The 45th edition of the Phi Delta Kappa International and Gallup Poll of the Public’s Attitudes Toward the Public Schools finds that while lawmakers and education officials are moving ahead with the adoption of Common Core Standards, parents are being increasingly left behind. This is not the only troubling finding in the report which is the longest running survey of Americans’ attitudes to education. According to William Bushaw, executive director of PDK International and the director of the PDK/Gallup Poll, the word that best characterizes parents’ attitude towards the monumental changes in education going on around them is “mistrust.”

Forty five states are set to adopt Common Core over the next three years, with a few, including New York and Kansas, already testing their students using Common Core metrics. Yet many parents continue to hold erroneous views on Common Core, including the nearly 40% of respondents who have heard of the new standards but believed that their adoption was being mandated by the federal government.

Many also believed that CCS included standards for almost all academic subjects, which is also not the case.

While those standards will be accompanied by new student assessments, the public now says that increased testing is hurting American education more than helping. Only 22 percent of those polled said increased testing had helped the performance of their local schools, compared to 28 percent in 2007. This year, 36 percent of those questioned said the testing was hurting school performance; 41 percent said it had made no difference.“Americans support certain key ideals or goals, but don’t understand the programs or initiatives being pursued to improve student achievement,” Bushaw said. “Our local and national leaders must do a better job of explaining what they’re doing and why.”

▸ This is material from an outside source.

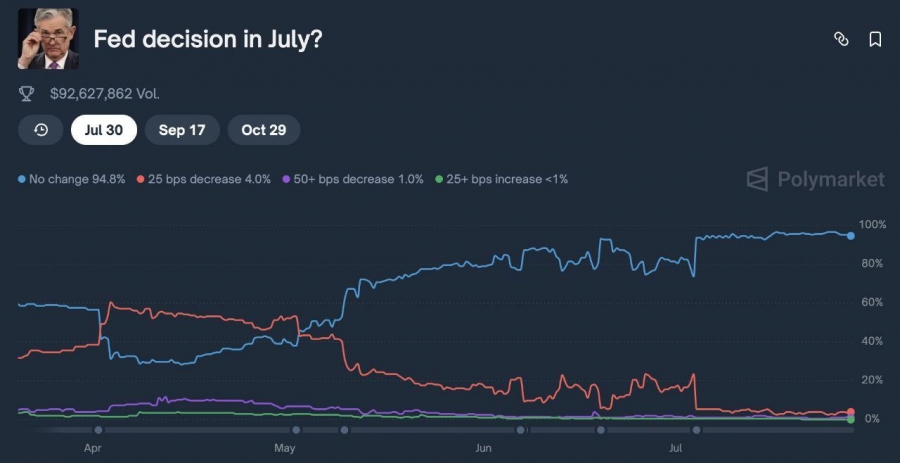This screenshot has height=463, width=900.
Task: Click the blue No change endpoint dot
Action: point(851,236)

The failure of education officials and lawmakers to clearly communicate Common Core details to parents becomes obvious when considering parents’ views of the quality of American public schools. Ninety-five percent of respondents wanted schools to focus more time on teaching their children critical thinking skills – all while being unaware that this was presented as a chief goal of Common Core adoption.

The poll also finds the public increasingly cautious about using standardized testing for teacher evaluation. This year, 58 percent of the respondents said they oppose using standardized test results for teacher evaluations – compared to 47 percent last year. Higher percentages of respondents want to see performance reviews released publicly for doctors (76 percent) and police officers (70 percent) than they do for teachers (60 percent). Sixty three percent also oppose the idea of releasing information to the media on how the students of individual teachers perform on standardized tests. Interestingly, 52 percent of American adults now say teachers should have the right to strike, up from 40 percent in 1980. The poll also finds that 88 percent of parents feel their child is safe when he/she is in school – the highest percentage ever on the PDK/Gallup poll. In contrast, 66 percent say they feel their child is safe when he/she is playing outside in their neighborhood.